This is only the latest species to disappear from the islands

Mar 21, 2012 09:13 GMT  ·  By
A copper-striped blue-tailed skink (Emoia impar) photographed in Samoa during a USGS field survey
   A copper-striped blue-tailed skink (Emoia impar) photographed in Samoa during a USGS field survey

The copper striped blue-tailed skink (Emoia impar) is now extinct from the Hawaiian Archipelago, researchers at the United States Geological Survey (USGS) announce. The lizard represents the latest native vertebrate to disappear from its original, tropical habitat.

The sleek creature had smooth, polished scales and a long, sky-blue tail, researchers say. The last living one was found by a survey conducted in the 1960s, on the Na’Pali coast of Kauai. Since then, a number of field tests failed to find any living specimen.

Scientists scoured the Kauai, Oahu, Maui and Hawai’i islands at regular intervals, between 1988 and 2008. During these investigations, the teams did not even manage to see a representative of this skink species, let alone capture one for study.

According to experts, extinctions are unfortunately not at all uncommon in the archipelago. In fact, it could be that it is one of the most severely affected habitats in the world, in terms of encroaching human influence.

“No other landscape in these United States has been more impacted by extinction events and species invasions in historic times than the Hawaiian Islands, with as yet unknown long-term cascading consequences to the ecosystem,” explains Marcia McNutt.

“Today, we close the book on one more animal that is unlikely to ever be re-established in this fragile island home,” adds the expert, who holds an appointment as the director of the USGS.

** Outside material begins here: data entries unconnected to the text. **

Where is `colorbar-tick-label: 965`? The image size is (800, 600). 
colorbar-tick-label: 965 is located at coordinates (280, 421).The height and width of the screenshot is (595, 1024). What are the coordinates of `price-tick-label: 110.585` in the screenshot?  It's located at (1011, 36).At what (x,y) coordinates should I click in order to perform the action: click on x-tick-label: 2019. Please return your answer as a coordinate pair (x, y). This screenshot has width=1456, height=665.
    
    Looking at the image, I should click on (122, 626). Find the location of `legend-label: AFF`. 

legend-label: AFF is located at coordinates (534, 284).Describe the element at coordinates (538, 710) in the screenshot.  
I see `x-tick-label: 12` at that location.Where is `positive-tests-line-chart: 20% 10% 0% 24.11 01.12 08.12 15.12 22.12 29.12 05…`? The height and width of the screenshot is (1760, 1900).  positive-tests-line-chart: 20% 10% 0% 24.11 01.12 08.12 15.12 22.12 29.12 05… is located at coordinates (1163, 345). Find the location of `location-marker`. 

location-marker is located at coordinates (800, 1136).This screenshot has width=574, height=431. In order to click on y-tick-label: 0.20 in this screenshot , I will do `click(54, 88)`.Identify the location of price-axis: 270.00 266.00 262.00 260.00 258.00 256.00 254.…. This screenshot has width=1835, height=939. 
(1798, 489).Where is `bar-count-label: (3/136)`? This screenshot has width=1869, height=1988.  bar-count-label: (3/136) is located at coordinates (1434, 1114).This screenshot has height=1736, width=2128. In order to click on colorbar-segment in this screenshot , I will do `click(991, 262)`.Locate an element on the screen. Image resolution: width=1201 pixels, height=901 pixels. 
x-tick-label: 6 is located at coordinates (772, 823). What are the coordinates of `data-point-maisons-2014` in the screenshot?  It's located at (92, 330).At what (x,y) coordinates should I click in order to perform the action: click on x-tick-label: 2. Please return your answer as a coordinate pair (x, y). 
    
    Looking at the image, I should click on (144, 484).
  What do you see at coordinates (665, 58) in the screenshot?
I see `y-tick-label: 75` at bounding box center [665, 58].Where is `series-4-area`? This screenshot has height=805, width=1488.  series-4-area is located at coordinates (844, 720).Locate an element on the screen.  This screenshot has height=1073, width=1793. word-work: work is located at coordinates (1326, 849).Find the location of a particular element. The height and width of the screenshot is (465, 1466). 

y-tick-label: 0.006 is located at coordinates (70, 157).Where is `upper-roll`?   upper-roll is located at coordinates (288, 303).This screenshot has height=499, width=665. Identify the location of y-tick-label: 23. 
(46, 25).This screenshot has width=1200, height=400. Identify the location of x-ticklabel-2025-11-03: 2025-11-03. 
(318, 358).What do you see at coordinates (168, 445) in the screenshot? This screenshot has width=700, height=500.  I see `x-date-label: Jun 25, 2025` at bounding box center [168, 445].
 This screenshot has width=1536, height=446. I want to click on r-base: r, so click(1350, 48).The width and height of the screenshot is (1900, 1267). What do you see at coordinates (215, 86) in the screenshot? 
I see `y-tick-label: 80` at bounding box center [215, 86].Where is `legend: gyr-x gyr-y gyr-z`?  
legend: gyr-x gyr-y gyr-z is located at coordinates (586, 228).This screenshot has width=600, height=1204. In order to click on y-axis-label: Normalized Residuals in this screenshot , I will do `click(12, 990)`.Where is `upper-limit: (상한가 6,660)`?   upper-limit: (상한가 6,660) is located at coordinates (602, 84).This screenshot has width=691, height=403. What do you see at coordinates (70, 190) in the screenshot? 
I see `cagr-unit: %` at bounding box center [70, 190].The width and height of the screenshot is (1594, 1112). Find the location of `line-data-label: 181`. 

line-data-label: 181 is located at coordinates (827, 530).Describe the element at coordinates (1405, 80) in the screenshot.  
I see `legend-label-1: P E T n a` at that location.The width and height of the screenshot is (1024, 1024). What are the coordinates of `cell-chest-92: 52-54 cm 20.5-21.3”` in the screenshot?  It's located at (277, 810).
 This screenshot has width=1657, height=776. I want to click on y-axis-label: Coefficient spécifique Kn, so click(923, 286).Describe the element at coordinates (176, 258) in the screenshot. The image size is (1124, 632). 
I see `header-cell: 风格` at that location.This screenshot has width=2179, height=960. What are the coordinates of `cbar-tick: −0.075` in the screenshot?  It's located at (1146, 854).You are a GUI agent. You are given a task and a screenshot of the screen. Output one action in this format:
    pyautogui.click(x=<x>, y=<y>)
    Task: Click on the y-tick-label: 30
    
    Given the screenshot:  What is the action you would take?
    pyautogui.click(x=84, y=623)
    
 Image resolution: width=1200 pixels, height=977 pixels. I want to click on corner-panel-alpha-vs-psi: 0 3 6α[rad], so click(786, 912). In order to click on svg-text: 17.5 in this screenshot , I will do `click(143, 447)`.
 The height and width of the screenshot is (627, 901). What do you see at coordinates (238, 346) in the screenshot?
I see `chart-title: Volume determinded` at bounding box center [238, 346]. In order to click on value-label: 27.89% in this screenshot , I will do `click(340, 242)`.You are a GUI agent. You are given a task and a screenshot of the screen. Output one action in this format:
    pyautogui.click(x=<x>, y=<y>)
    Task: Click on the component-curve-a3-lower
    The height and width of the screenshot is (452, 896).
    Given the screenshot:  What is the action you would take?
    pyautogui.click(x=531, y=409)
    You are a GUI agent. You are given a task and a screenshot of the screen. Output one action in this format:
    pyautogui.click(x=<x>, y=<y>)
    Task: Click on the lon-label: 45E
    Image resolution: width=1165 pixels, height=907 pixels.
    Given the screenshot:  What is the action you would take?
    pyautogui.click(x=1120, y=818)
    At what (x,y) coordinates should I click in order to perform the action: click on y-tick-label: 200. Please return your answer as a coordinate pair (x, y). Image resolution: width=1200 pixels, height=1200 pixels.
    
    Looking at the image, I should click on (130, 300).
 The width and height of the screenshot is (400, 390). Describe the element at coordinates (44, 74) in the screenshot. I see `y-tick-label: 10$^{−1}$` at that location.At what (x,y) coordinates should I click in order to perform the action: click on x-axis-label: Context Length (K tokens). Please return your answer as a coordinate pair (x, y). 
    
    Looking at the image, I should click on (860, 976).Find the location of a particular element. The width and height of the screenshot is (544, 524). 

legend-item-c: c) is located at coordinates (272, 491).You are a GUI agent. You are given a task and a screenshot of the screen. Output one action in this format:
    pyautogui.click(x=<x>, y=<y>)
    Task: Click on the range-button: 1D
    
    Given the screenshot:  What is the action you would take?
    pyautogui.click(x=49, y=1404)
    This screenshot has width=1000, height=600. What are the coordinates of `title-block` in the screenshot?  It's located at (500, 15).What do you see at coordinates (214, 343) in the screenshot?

“This skink was once common throughout the Hawaiian Islands, and in fact the species can still be found on many other island groups in the tropical Pacific,” USGS Western Ecological Research Center biologist Robert Fisher says.

He adds that this is one of the main reasons why the recently-confirmed extinction is so weird. The creature was very common and widespread, and yet it only disappeared on Kauai, and no other islands.

Details of the new investigation appear in the latest issue of the international conservation journal Oryx, which is published by Fauna and Flora International. Scientist Ivan Ineich, from the Muséum national d’Histoire naturelle, in Paris, was also a part of the research group.

“There's some evidence that an invasive ant was preying on these skinks. That's a new factor we'll need to examine as we look out for other at-risk species in the Pacific islands,” Fisher explains.